Nunca se me había ocurrido escribir nada sustancial sobre la huelga de 1999. Al terminar mi periodo en el Consejo Universitario en 2002, con la posibilidad del Congreso Universitario claramente cancelada, me alejé completamente de la UNAM y me fui a trabajar al Frente Auténtico del Trabajo (FAT), lo que me dio la oportunidad de colaborar en un movimiento sindical vivo y muy complejo, a diferencia del Frankenstein obrero, mal cosido con retazos de teoría, que la ultra estudiantil lleva décadas llamando “clase trabajadora”. Sin embargo, la carta en cuestión me animó a tratar de dar coherencia a mi propia evaluación del movimiento, siquiera para tratar de cerrar el expediente. Entonces escribí un texto titulado “Ten Months That Shook My World”, jugando con las palabras del libro de John Reed sobre la Revolución de Octubre, para la revista estudiantil de New School “Canon”, el cual se publicó en el décimo aniversario del inicio de la huelga de la UNAM.

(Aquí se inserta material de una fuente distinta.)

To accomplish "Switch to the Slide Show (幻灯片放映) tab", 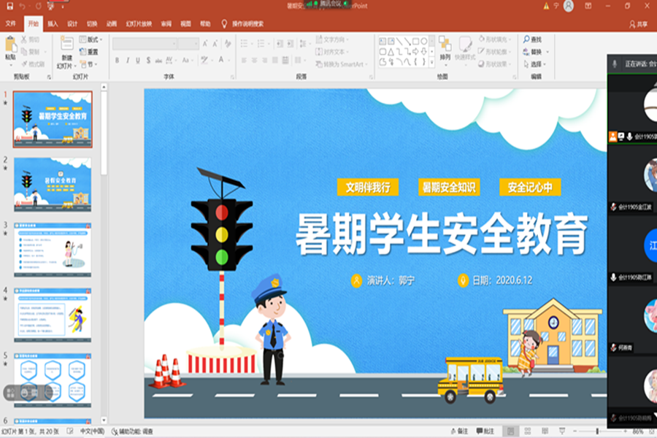I will pyautogui.click(x=139, y=23).
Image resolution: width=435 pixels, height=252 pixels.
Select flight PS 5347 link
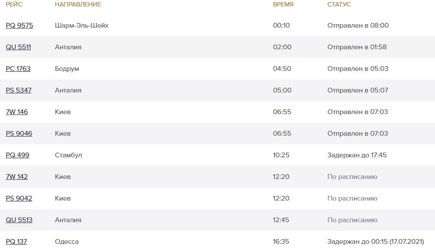19,90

Al relatar la historia para una audiencia completamente ajena a los términos del debate sobre el financiamiento a la educación superior en México, traté de concentrarme en resaltar y resolver el misterio de un movimiento estudiantil que triunfa contundentemente al defender la gratuidad de la educación superior y pasa los siguientes meses destruyendo, metódicamente, la posibilidad de traducir esa victoria en un capital político que le permita librar batallas en otros frentes, como el financiamiento de la educación en general, o para profundizar los cambios en la UNAM a través del Congreso Universitario. Busqué entonces explicaciones en términos organizativos: la estructura del CGH y sus asambleas interminables; de cultura política, destacando el fetichismo del “mandar obedeciendo” que impidió integrar una representación estudiantil facultada para dialogar con las autoridades; así como el ánimo revanchista de los grupos que se sintieron marginados en movimientos anteriores, especialmente en la huelga de 1986-87. Al final, no pude proponer una “teoría general” sobre las patologías del CGH.

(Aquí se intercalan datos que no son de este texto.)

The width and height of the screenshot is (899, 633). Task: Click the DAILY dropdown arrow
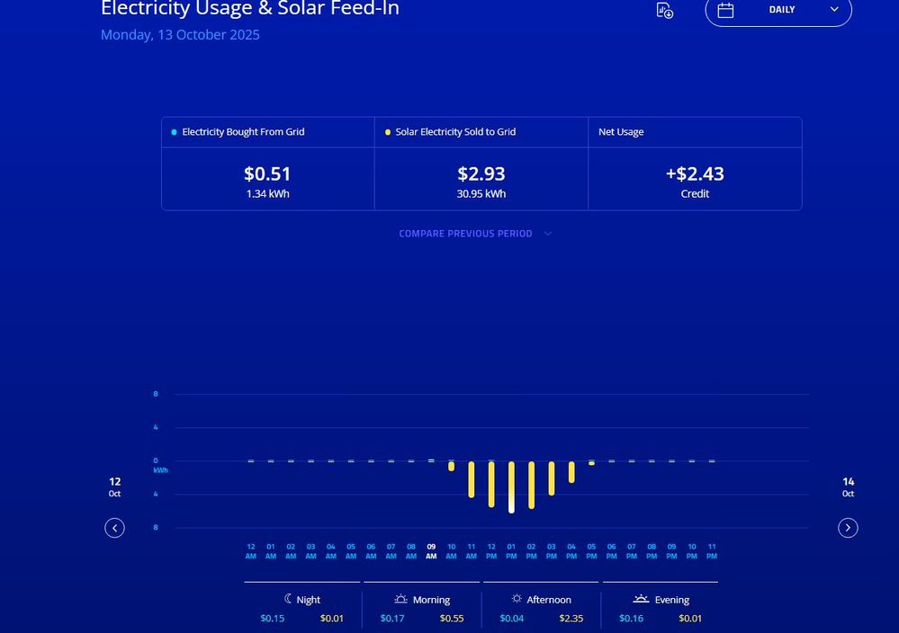click(834, 10)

Al revisar ese texto, cinco años después, sigo convencido de sus dos premisas principales. Por un lado, la victoria no fue menor. En términos del debate público, preservar la idea de la gratuidad de la educación superior en México es invaluable. Información de medios tan conservadores como el USA Today ha revelado la correlación entre el declive en el financiamiento público a las universidades y la espiral inflacionaria en las colegiaturas que se pagan en los Estados Unidos, donde, al contrario de la percepción común, hubo un tiempo en que las universidades públicas y gratuitas proliferaban como flores en primavera. En 2011, en Chile se desató un amplio movimiento estudiantil contra el encarecimiento de la educación superior y el endeudamiento de los estudiantes. En ambos casos, las críticas a los costos de la educación superior partían de la aceptación implícita del modelo privatizador. A nadie se le hubiera ocurrido decir que la gratuidad de la educación superior era un derecho.
Pero la derrota tampoco debe subestimarse. El movimiento estudiantil desapareció de la escena política nacional hasta la aparición del movimiento #YoSoy132, doce años después. En su lugar quedaron tan solo algunas hordas fosilizadas en la Revolución Cultural y grupos de adolescentes que se oponen a aprender inglés en el bachillerato. A quince años del inicio de la huelga de 1999 vale la pena recordar la victoria en la lucha por la gratuidad de la educación superior y seguirse preguntando por qué representó una derrota para todo lo demás.
Politólogo, egresado de la UNAM y de la New School for Social Research.